Saved data entries
########################################

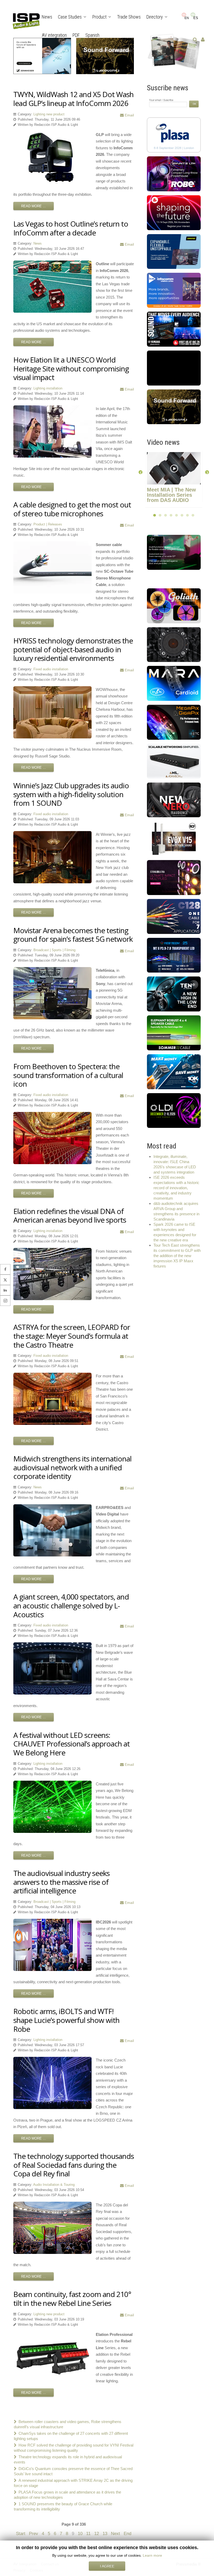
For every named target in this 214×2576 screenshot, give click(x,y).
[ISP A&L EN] (174, 51)
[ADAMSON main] (174, 761)
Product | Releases (47, 524)
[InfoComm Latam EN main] (174, 290)
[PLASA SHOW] (174, 134)
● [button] (155, 514)
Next (115, 2533)
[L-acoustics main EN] (174, 406)
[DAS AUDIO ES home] (174, 683)
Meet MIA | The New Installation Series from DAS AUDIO (171, 495)
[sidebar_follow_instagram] (5, 1300)
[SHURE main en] (174, 251)
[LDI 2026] (174, 1110)
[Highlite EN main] (174, 605)
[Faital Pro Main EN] (174, 644)
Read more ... (33, 206)
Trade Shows (129, 17)
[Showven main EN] (174, 552)
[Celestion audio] (174, 993)
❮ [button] (141, 472)
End (127, 2533)
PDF (76, 35)
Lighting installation (47, 388)
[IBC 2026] (174, 212)
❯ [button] (207, 472)
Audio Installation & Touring (54, 2185)
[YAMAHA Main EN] (174, 329)
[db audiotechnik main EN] (174, 367)
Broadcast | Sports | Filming (54, 950)
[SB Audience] (174, 799)
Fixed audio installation (50, 669)
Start (20, 2533)
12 (96, 2533)
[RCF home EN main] (174, 838)
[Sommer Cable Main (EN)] (174, 1032)
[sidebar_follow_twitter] (5, 1280)
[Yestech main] (174, 954)
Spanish (92, 35)
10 (80, 2533)
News (47, 17)
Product (99, 17)
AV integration (54, 35)
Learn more (152, 2555)
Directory (154, 17)
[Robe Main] (174, 173)
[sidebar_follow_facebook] (5, 1269)
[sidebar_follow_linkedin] (5, 1290)
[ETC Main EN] (174, 722)
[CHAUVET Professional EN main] (174, 877)
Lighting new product (48, 114)
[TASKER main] (174, 916)
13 (105, 2533)
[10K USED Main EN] (174, 1071)
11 (88, 2533)
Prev (33, 2533)
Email (129, 115)
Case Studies (70, 17)
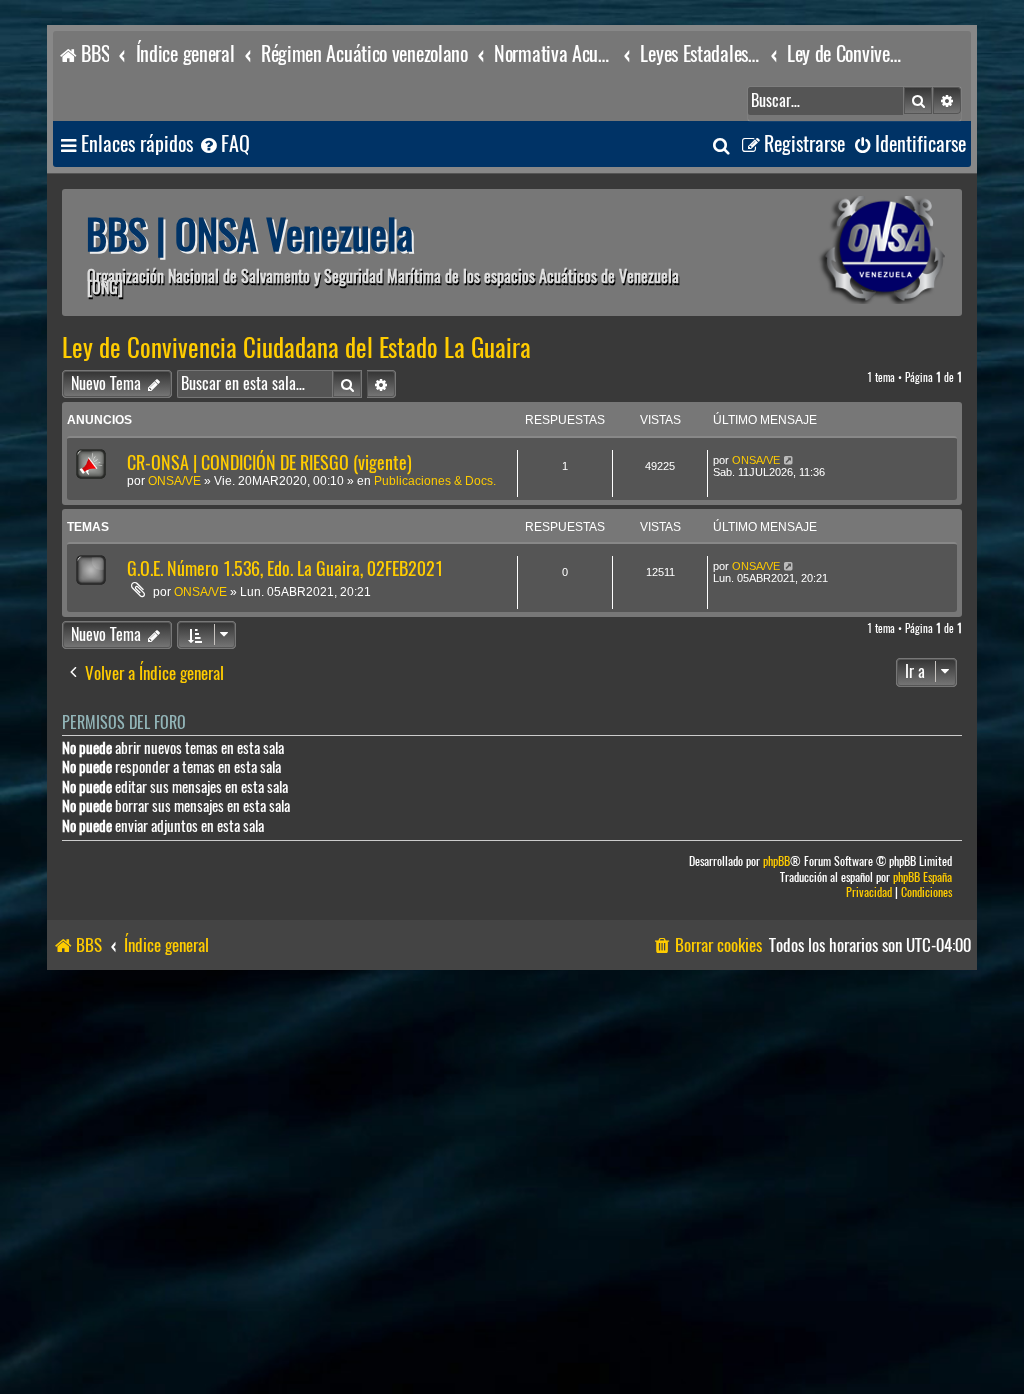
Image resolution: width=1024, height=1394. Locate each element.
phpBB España (922, 877)
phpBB (776, 861)
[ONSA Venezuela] (837, 252)
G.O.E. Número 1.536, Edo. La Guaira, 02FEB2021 (285, 568)
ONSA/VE (174, 481)
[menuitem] (224, 144)
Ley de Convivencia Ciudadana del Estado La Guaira (296, 348)
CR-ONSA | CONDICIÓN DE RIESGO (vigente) (269, 462)
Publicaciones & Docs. (435, 481)
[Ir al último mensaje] (789, 460)
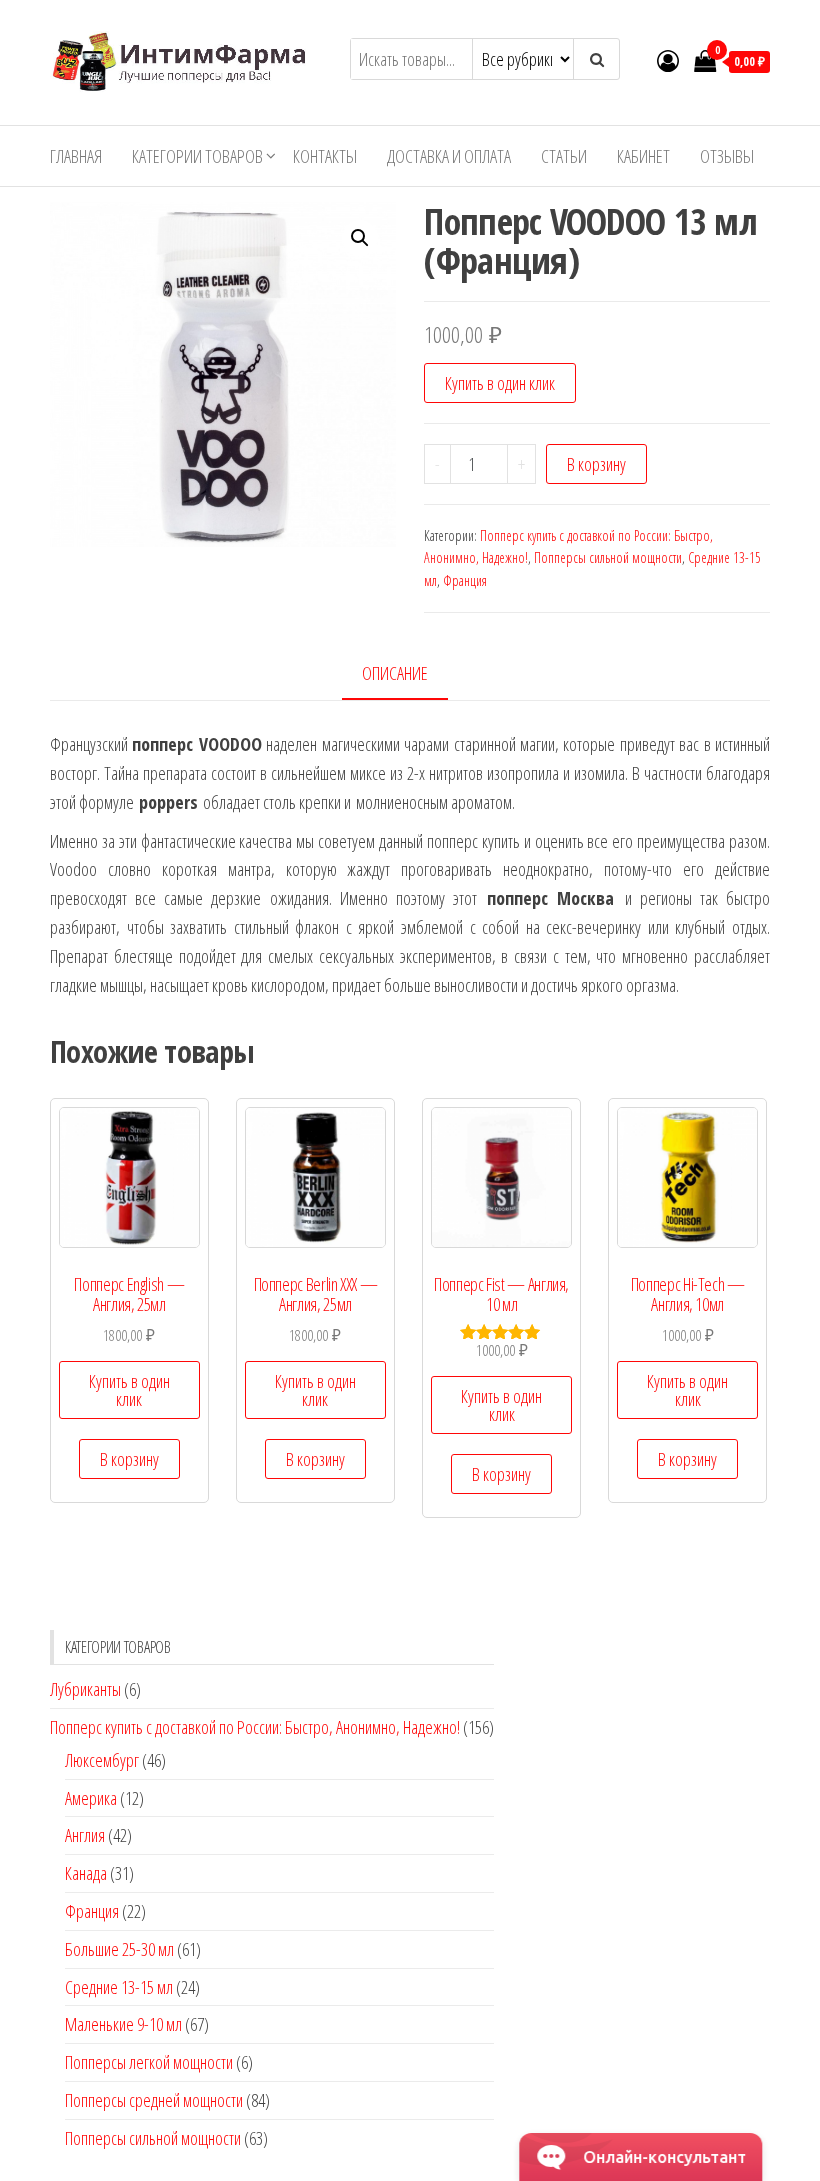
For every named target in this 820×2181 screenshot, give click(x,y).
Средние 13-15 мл (119, 1987)
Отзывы (727, 156)
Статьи (564, 156)
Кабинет (643, 156)
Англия (85, 1835)
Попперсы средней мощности (154, 2100)
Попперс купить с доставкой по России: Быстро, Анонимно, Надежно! (255, 1727)
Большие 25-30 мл (119, 1949)
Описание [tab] (395, 673)
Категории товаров (197, 156)
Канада (86, 1873)
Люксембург (102, 1760)
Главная (76, 156)
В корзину (596, 464)
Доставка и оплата (449, 156)
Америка (91, 1798)
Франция (465, 580)
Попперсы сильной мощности (608, 557)
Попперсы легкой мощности (149, 2062)
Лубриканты (85, 1689)
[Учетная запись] (668, 60)
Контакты (325, 156)
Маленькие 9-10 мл (123, 2024)
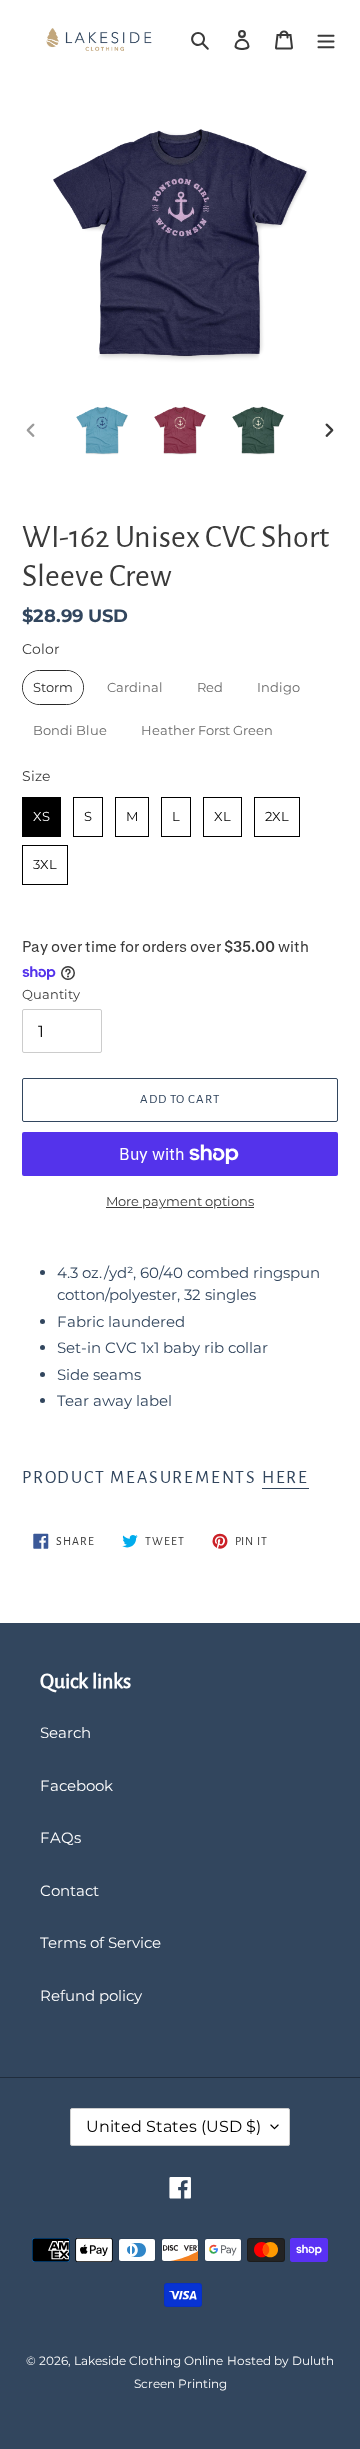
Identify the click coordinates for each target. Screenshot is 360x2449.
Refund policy (91, 1995)
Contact (69, 1890)
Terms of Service (100, 1942)
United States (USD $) (173, 2126)
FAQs (60, 1837)
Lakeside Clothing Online (148, 2360)
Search (65, 1732)
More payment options (180, 1201)
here (285, 1478)
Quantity (51, 994)
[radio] (53, 687)
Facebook (76, 1785)
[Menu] (326, 39)
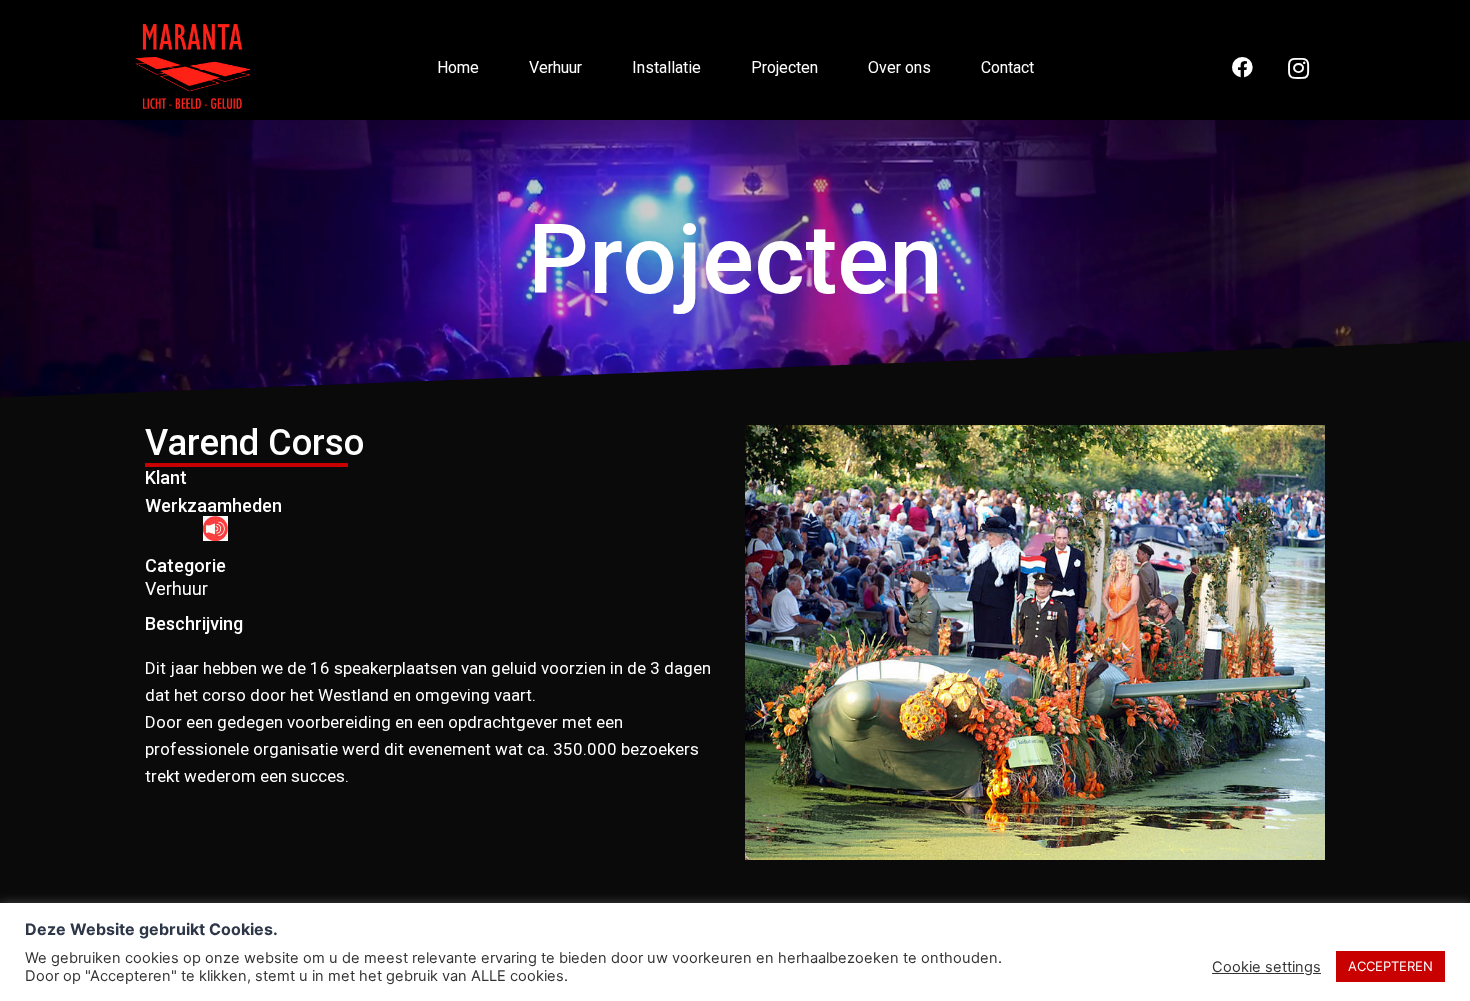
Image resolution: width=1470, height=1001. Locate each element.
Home (458, 67)
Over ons (899, 67)
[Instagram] (1299, 68)
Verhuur (555, 67)
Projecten (784, 67)
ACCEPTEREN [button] (1390, 966)
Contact (1007, 67)
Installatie (666, 67)
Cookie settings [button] (1266, 967)
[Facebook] (1242, 67)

########################################

_Problem_: Search each line of the data above for "named", and copy the lines where it occurs.

_Solution_:
For every named target in this 214×2576 screenshot, give click(x,y).
For every named target in this 820×2181 screenshot, give click(x,y).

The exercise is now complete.